Jan Brady: Did Alice say so?
Marcia Brady: She didn't have to.
Cindy Brady: Did Mom say so?
Marcia Brady: She didn't have to either.
Jan Brady: Then who told you they were getting married?
Marcia Brady: [excitedly] Nobody!
Jan Brady: That's good enough for me.
Cindy Brady: Me too!


"Robot Chicken: Suck It (#2.1)" (2006)
Cindy Brady: Mommy, Kitty Carryall said lisps aren't cute, and recommends corrective surgery.


"The Brady Bunch: Jan, the Only Child (#4.8)" (1972)
Jan Brady: How come everybody is so nice to me all of a sudden?
Cindy Brady: Cause we're supposed to be.
Jan Brady: What do you mean 'supposed to be'?
Cindy Brady: We're supposed to be nice to you until you get over your problem. Then we can forget about you again.

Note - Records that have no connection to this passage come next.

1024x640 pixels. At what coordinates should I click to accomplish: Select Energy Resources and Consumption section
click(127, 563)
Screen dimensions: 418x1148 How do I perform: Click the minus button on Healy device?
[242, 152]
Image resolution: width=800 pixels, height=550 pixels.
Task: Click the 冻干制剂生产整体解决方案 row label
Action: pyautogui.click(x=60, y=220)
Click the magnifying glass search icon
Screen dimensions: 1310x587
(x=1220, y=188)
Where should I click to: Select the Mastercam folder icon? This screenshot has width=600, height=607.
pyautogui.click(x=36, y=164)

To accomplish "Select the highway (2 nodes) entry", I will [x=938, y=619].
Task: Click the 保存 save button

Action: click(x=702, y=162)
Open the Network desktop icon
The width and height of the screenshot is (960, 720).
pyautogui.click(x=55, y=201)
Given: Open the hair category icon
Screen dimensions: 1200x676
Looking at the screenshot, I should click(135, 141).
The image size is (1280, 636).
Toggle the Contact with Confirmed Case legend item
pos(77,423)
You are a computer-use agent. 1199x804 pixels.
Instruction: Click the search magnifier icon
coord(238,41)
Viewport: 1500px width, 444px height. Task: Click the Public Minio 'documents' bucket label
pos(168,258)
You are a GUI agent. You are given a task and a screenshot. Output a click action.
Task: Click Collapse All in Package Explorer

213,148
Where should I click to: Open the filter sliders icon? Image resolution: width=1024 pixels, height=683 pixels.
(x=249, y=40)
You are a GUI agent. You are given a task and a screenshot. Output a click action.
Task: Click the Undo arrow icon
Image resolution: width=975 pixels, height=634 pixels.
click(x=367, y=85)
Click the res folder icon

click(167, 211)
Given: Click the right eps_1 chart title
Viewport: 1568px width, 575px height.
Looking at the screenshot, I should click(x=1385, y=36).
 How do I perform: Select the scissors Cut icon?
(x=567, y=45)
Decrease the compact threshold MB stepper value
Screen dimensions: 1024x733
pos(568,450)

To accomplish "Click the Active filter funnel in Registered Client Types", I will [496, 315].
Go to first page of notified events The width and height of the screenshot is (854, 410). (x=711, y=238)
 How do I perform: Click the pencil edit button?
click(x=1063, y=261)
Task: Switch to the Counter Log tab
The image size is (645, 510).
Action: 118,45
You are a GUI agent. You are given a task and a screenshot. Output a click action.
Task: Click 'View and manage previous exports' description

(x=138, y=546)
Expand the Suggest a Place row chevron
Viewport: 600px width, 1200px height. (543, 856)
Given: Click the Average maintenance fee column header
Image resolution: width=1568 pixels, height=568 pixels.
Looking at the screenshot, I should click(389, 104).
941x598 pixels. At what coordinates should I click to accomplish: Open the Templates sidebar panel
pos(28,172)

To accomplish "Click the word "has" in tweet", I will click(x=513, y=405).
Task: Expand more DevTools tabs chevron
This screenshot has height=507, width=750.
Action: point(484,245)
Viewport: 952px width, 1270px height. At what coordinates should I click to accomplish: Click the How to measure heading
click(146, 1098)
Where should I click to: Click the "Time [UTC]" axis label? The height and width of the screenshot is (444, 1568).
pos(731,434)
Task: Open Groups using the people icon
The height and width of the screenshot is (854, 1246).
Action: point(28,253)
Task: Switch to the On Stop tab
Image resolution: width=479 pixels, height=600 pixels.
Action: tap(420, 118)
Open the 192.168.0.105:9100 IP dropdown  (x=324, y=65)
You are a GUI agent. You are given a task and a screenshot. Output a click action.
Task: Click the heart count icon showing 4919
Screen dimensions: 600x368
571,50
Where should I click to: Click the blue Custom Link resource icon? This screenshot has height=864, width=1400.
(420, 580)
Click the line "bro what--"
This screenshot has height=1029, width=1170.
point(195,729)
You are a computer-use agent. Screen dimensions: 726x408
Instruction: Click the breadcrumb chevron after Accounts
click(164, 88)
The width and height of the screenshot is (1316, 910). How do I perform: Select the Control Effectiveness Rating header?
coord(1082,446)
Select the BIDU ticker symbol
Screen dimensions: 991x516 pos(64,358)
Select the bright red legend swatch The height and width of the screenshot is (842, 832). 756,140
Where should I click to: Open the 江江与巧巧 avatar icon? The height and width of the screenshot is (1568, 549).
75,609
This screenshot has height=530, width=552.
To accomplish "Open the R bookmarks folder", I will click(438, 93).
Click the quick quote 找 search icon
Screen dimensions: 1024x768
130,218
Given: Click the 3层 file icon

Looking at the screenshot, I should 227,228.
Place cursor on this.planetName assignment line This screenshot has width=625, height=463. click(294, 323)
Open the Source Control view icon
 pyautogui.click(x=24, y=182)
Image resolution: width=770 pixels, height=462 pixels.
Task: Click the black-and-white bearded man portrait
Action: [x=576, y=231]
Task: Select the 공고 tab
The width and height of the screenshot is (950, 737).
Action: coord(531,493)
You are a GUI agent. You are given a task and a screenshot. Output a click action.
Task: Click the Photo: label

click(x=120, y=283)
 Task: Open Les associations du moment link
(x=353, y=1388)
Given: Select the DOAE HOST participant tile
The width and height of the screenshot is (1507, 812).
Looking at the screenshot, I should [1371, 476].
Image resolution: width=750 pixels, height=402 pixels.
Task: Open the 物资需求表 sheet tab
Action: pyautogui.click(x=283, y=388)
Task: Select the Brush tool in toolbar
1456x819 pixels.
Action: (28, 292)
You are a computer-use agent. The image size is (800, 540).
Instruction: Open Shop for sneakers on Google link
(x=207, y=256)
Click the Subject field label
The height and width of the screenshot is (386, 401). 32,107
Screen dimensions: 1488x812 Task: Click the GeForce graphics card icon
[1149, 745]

"The Brady Bunch: Hawaii Bound (#4.1)" (1972)
Cindy Brady: I'm sure glad Greg didn't get hurt. It would have ruined our picnic tomorrow!
Alice Nelson: Well, that's certainly looking on the bright side of things!


"The Brady Bunch: 54-40 and Fight (#1.15)" (1970)
Carol Brady: [exasperated] Oh, the peace and quiet of home.
[Greg and Marcia begin to argue heatedly in the background]
Bobby Brady: That doesn't sound very quiet.
Cindy Brady: And not very peace.


A Very Brady Christmas (1988) (TV)
Belinda: [answering the phone] Steve?
Mike Brady: No, it's not Steve.
Belinda: Rory?
Mike Brady: No.
Belinda: Russ? Tyler? Richard?
Mike Brady: No, I'm sorry. It's Mike.
Belinda: [sweetly] Oh hi, Mike. Wow, you sound older.
Mike Brady: Well, I probably am. I'm Cindy's father.
Belinda: [hands Cindy the phone] It's for you, it's your dad. He sounds cute.
Cindy Brady: He's not cute, he's... dad.